Truly agile organisations are both fast and stable. Only being one of these–fast or stable–is not enough. Crucially, these businesses lower uncertainty through scanning the horizon and seeking diverse viewpoints. They take action by experimenting with a range of options, and use an iterative approach to learn from success and failure alike.
Both transformation and agility are required in the face of uncertainty and they both demand great vision, leadership and trust. The captain must have a clear vision to get the ship home safely. Our research shows that vision has a three to four times greater link to business benefits than any other factor in transformational change.
Yet, a successful transformation cannot be led by one captain alone. It is not just the CEO and executive team; it’s about creating leaders at all levels of the business. Leadership at all levels has double the impact on business performance than any other factor during transformational change. It is up to HR professionals and leaders to create the time and support for good change leadership.
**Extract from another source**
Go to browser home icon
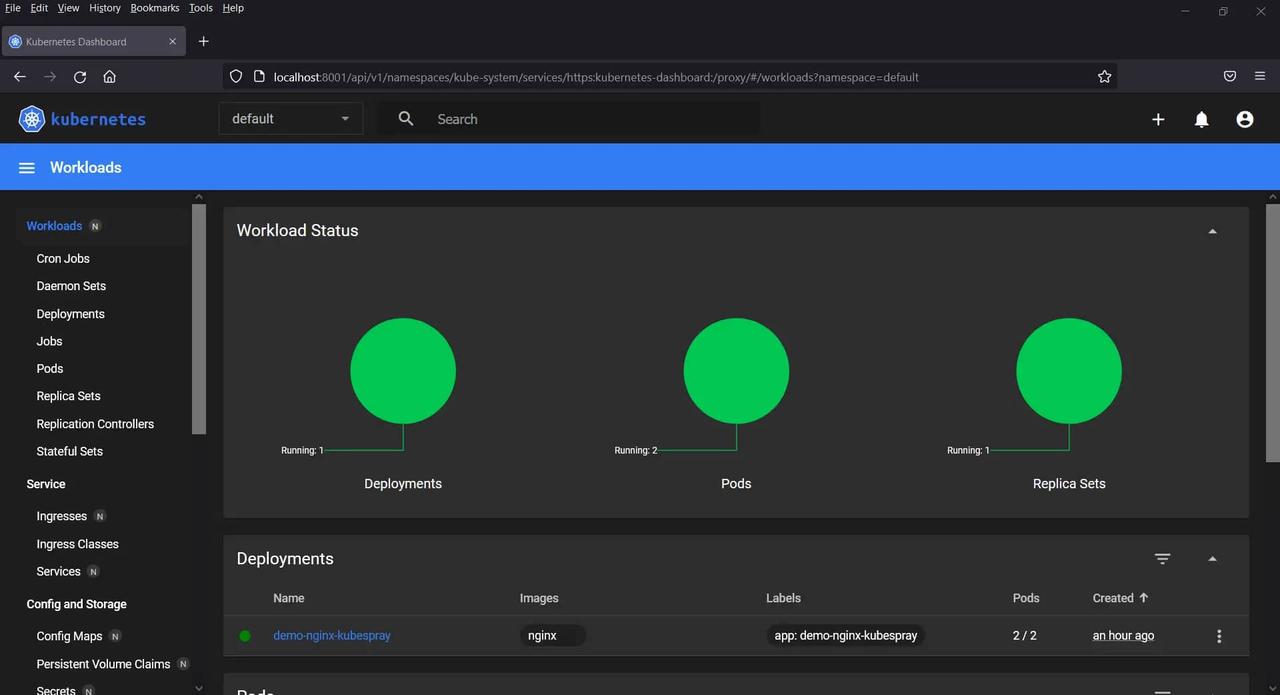The image size is (1280, 695). point(110,77)
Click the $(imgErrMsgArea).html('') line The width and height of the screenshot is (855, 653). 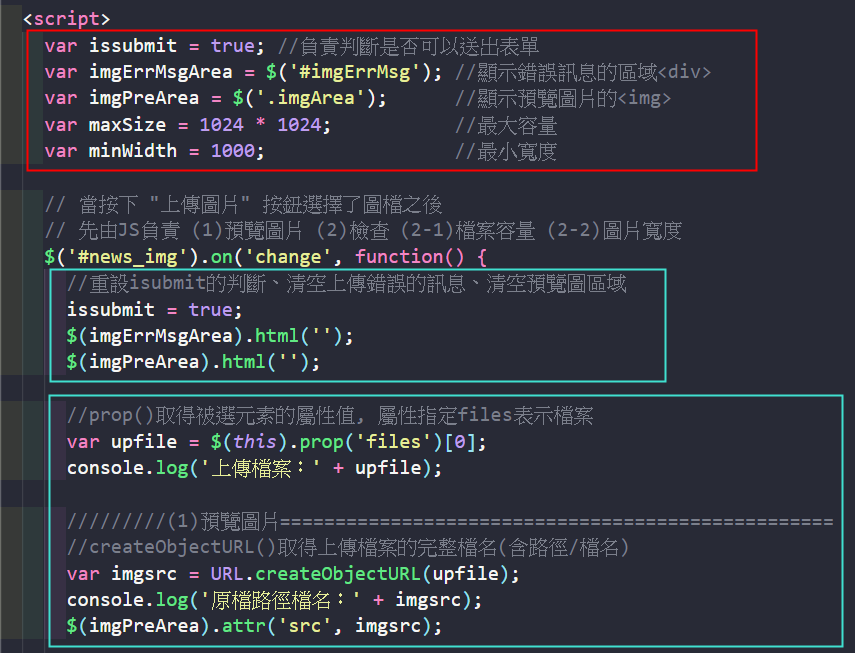tap(210, 336)
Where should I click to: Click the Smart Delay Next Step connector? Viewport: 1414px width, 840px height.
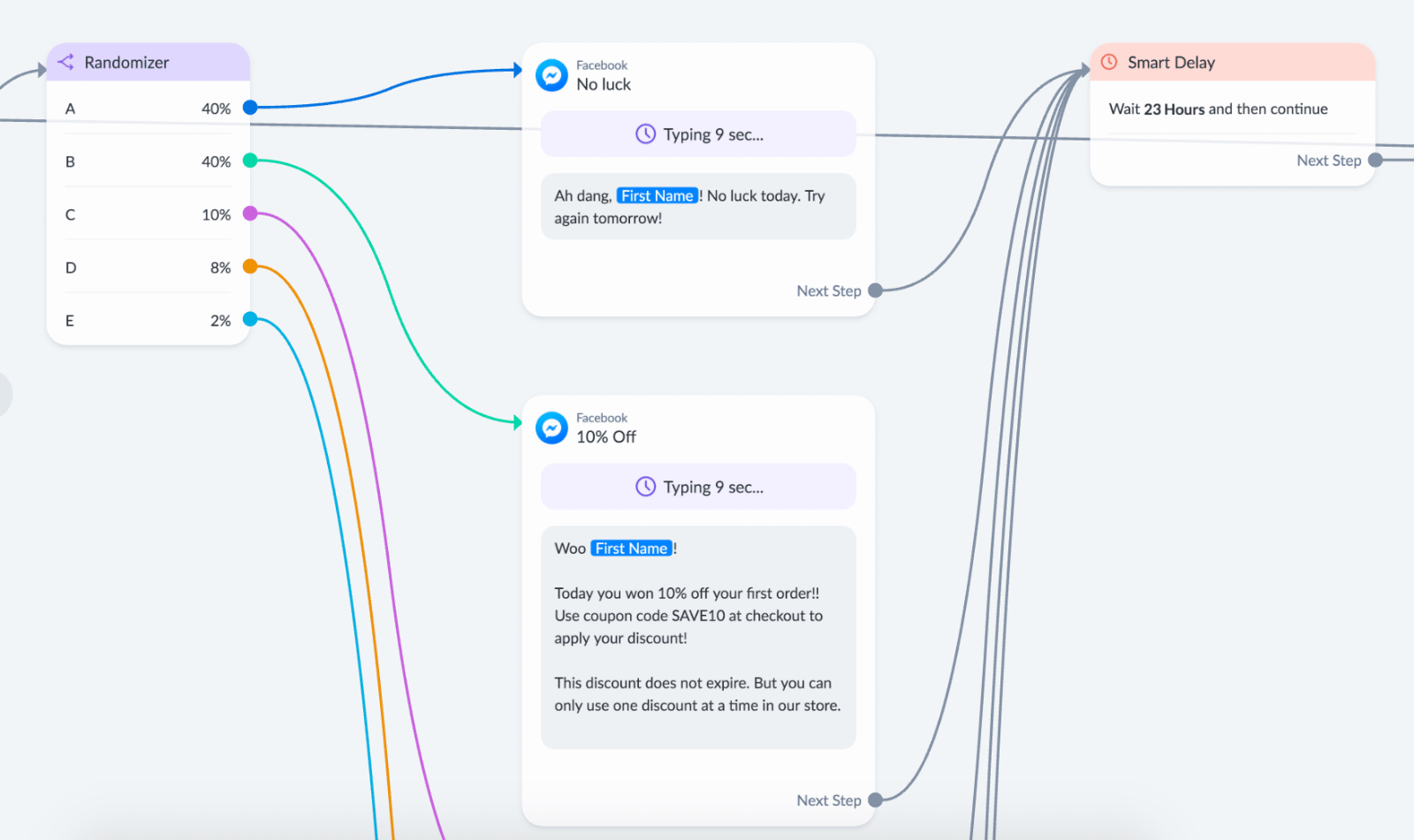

Even with great vision and leadership, uncertainty can still create fear and anxiety. Fear and anxiety can create some of the biggest challenges to making transformation successful–85 per cent of transformations that fail do so because of pre-existing organisation dynamics, especially a lack of trust.
Take good behaviours to build on, but gently course correct as necessary. Never be so far from the devils advocates so you can hear the people who see challenges worth responding to. @andyyoungACN @renecarayol @CIPD @Accenture #FestivalofWork pic.twitter.com/q9i6nhtpwl
— Nicole Knott (@knott_nic) June 12, 2019
Trust and psychological safety are the antidotes to fear. They encourage and support innovation, problem solving, learning and behaviour change. When the storm blows in and you need to transform, trust needs to be already in place.
Last but not the least, how do leaders continue to inspire confidence in the face of rapidly changing work? There is no uncertainty quite like job insecurity. Put bluntly, when we get the crew safe to shore, are the robots going to take away their jobs?
It looks pretty unlikely. Our analysis shows that 38 per cent of worker hours can be automated by technology, but 51 per cent of hours are more ‘augmentable’ by technology. In addition, two thirds of executives in the UK believe that intelligent technologies will, in fact, increase the number of roles.
Our research with the World Economic Forum shows two thirds of workers want to reskill, but only 3 per cent are significantly increasing investments in learning. This needs to be addressed. Investing in continuous learning of market-relevant skills will raise the confidence of our people and the agility of our businesses. Whereas mind-sets and skills were once a brake on transformation, they can become the enabler of agility.
Even if you are constrained in your learning investments, engage your people on their own journey. For those that want to, give them some time and space to learn. Allow them to get back into the habit of learning all the time. Put learning back into the hands of your people–allow them to learn together and curate their own content.
So, in order to lead transformation, develop and inspire confidence in the face of uncertainty, three steps are key:
- Making a wise pivot for transformation and true agility
- Making sure vision, leadership at all levels and trust are in place
- Helping your people have a stake in the future, especially with new skills
While uncertainty has always been with us on any voyage, new storms of disruption will keep coming in the future. Disruption and uncertainty are our reality, not the problem.
As HR professionals and leaders we need to respond. So get your crew ready, set a course and good luck on all your voyages ahead!